After the morning’s first heats, the athletes met part way up Silverado for a mass start race up to High Camp. From there, they treated guests riding up Aerial Tram and dozens more spectators below the venue to an afternoon filled with massive airs, 360s, and backflips off the cliffs, boulders, and other features along the black diamond run.

Rahlves claims title, Holmes wows crowd



Rahlves took the inaugural title in the men’s ski division behind top scores in both heats, finishing with 365 points. Squaw’s Kyle Cota finished second with 358 points. JT Holmes, of Squaw Valley, finished in third place with a score of 346.

“Nobody had ever participated in an event quite like this,” Holmes told the Sierra Sun. “Essentially, if you’re out of shape and couldn’t be in the top four or five on the way up, you would have needed to do some incredible skiing to secure a top podium spot. It’s a combination of being extremely fit and being able to rip on the way down.”

Holmes drew the loudest reaction from the crowd below after launching roughly 40 feet off Squaw’s iconic China Wall.

“It was not 30 (feet), and I think it would be generous to call it 50 (feet),” said Holmes, who is also a Red Bull wingsuit athlete. “But it was a big jump.”

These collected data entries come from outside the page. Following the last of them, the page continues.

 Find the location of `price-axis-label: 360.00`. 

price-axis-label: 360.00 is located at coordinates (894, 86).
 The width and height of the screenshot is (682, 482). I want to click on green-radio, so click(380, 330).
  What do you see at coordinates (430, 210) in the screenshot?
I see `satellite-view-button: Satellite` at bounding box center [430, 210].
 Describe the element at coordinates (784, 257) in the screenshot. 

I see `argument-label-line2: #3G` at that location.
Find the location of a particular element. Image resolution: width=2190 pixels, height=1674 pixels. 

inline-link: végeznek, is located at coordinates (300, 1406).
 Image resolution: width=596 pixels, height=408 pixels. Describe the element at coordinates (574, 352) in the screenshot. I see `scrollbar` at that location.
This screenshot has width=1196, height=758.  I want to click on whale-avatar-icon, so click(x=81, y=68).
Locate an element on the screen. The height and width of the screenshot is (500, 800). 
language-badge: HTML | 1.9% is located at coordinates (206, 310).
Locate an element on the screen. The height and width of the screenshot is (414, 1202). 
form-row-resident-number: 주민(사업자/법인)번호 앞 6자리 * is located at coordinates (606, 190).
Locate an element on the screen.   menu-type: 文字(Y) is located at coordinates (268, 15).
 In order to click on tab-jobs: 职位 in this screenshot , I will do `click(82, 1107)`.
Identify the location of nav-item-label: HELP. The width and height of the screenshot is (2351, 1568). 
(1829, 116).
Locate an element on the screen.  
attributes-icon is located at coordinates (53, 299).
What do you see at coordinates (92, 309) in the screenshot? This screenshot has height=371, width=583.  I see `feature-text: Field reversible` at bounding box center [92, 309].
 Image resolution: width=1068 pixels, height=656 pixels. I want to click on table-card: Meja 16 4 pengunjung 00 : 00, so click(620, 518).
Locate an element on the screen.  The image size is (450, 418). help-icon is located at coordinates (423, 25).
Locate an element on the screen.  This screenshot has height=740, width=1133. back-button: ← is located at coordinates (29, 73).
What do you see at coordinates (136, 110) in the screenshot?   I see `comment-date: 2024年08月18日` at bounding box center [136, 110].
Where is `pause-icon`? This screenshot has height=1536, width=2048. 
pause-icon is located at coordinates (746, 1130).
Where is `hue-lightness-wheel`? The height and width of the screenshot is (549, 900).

Holmes was the only skier or rider to attempt China Wall during the competition.

“I was pretty nervous to jump the China Wall today, because it’s a big jump and it’s a mandatory cliff jump. There’s no way around it once, you’ve dropped into that zone. I knew also the snow was not going to be soft and you need to land in a precise spot with a precise trajectory,” said Holmes.

“Even though my feeling about it was one of fear, I trusted myself that if I took the trajectory and the speed that I had planned out, that I would land on the right spot. The moment I jumped off the cliff, I settled into a compact position and I looked and thought, ‘Wow! That was a good idea. I’m going to land in the right spot … Yes, I got this.’

“I put down the landing gear, landed really solid, and then I had to straight line through these avalanche chunks, which was pretty intense … it was one of the highlights of my ski season to put down a line like that.”

Squaw’s Lisagor tops women’s field

In the women’s ski division, Squaw Valley’s Jessica Lisagor trailed Anna Sullivan, of Mont-Tremblant, Quebec, Canada, by three points after the first run of the day.

In the finals, Lisagor picked up valuable points as the first skier to reach the top of the course. She then scored the second highest down Katmandu to edge Sullivan 168-166.

“What was really neat is after that second uphill, everybody, we were all friends. There was good camaraderie,” said Lisagor, on the climb which caused several racers to vomit from exhaustion. “The uphill really does build that connection and it’s fun to have that component.”

Squaw Valley’s Rory Bosio took third with a score of 158.00.

In the women’s splitboard competition, Jaime Vincent, of Bear Creek, Pennsylvania posted the two best runs of the day to capture the win with a score of 308.00. Local rider, Alison Hardy was second with a score of 301.00, followed Squaw Alpine rider Jennifer Newkirk, who finished with a score of 287.00.

On men’s side, Kirkwood’s Brian Stenerson took the splitboard title behind the two highest scores down Katmandu to finish with 344.00 points. Bryant Davis, of Bear Creek, Pennsylvania, was second with a score of 320.00. Squaw Valley’s Dave Zook was third with a score of 315.00.

“The event was a real success. Squaw Valley Mountain Operations put on a seamless flow of the whole schedule,” said Holmes on the inaugural Red Bull Raid. “Everything was perfect from signage to sound to the starter at the top. It was really professionally done.”